Paralympics: Singapore swimmer Yip Pin Xiu beats own record to clinch gold

Paralympics: Singapore swimmer Yip Pin Xiu beats own record to clinch gold

She came into her race as the overwhelming favourite, and she delivered in style.

yip pin xiu

SINGAPORE: She came into her race as the overwhelming favourite, and she delivered in style.

On Saturday morning (Sep 10), Yip Pin Xiu ensured Majulah Singapura was heard for a second time in a month at the Olympic Aquatic Stadium in Rio de Janeiro.

That was after the 24-year-old swimmer won the women’s (S2) 100m backstroke final in a new world record time of 2 minutes 7.09 seconds, lowering her own previous world best mark by more than two seconds.
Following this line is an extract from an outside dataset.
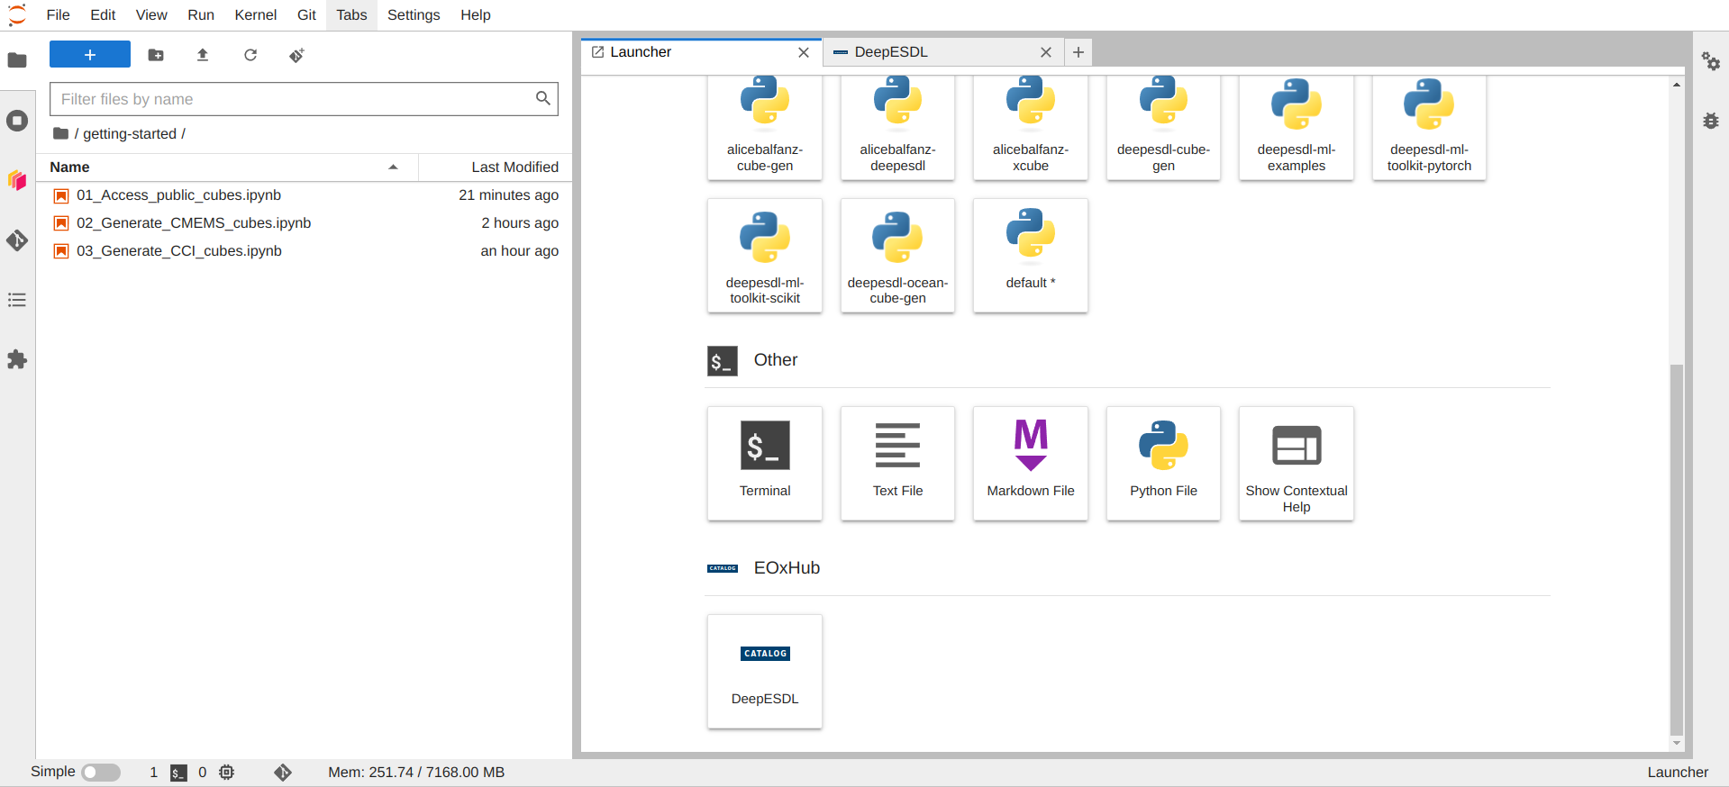Sort files by Name column arrow
The height and width of the screenshot is (787, 1729).
coord(393,167)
China’s Feng Yazhu took silver (2:18.65), while bronze went to Iryna Sotska of Ukraine (2:21.98).

Last month, Joseph Schooling broke through for Singapore’s first-ever Olympic gold medal when he won the men’s 100m butterfly, a feat that was widely celebrated in the island-state.

"Three (medals) is phenomenal, because after Beijing and then London, I didn't think I would be able to do this again," said Yip, who was speaking to Channel NewsAsia after the race. "To be able to do it again for me, it's phenomenal and I'm really happy with my times and thankful for all the support that is coming from Singapore."
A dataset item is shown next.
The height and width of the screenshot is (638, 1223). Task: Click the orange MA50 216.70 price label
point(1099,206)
When asked about her plans for the future, Yip said her most immediate plan is to go get ice cream after all her races, because "we have been watching our diet." She added that she also plans to go back to school as she had taken a year off to train full-time. "When I graduate from school, I'm not sure...but I might still continue to swim for a while more," she said.

Singapore’s first Paralympic medal had been achieved eight years earlier by Yip, when she won the (S3) 50m Backstroke. She also took silver in the (S3) 50m Freestyle at the same Games.

Yip has since been re-classified as an S2 swimmer as the muscular dystrophy that afflicts her advanced and progressively weakens her muscles.

The International Paralympic Committee classifies S2 as swimmers that rely mainly on their arms for swimming due to limited functions or coordination problems with their hands, trunks or legs.

Having missed out on the podium at the London Paralympics in 2012 – she finished fourth in both her races – Yip signalled her comeback at the ASEAN Para Games last year when she smashed the S2 world record for the 50m backstroke while competing in the S5 final, against more mobile competitors. Her time then was 1min 1.61sec.

She proceeded to lower that mark to 1min 1.39s this May at the European Championships in Funchal, Portugal, where she also set a new world mark for the S2 100m backstroke.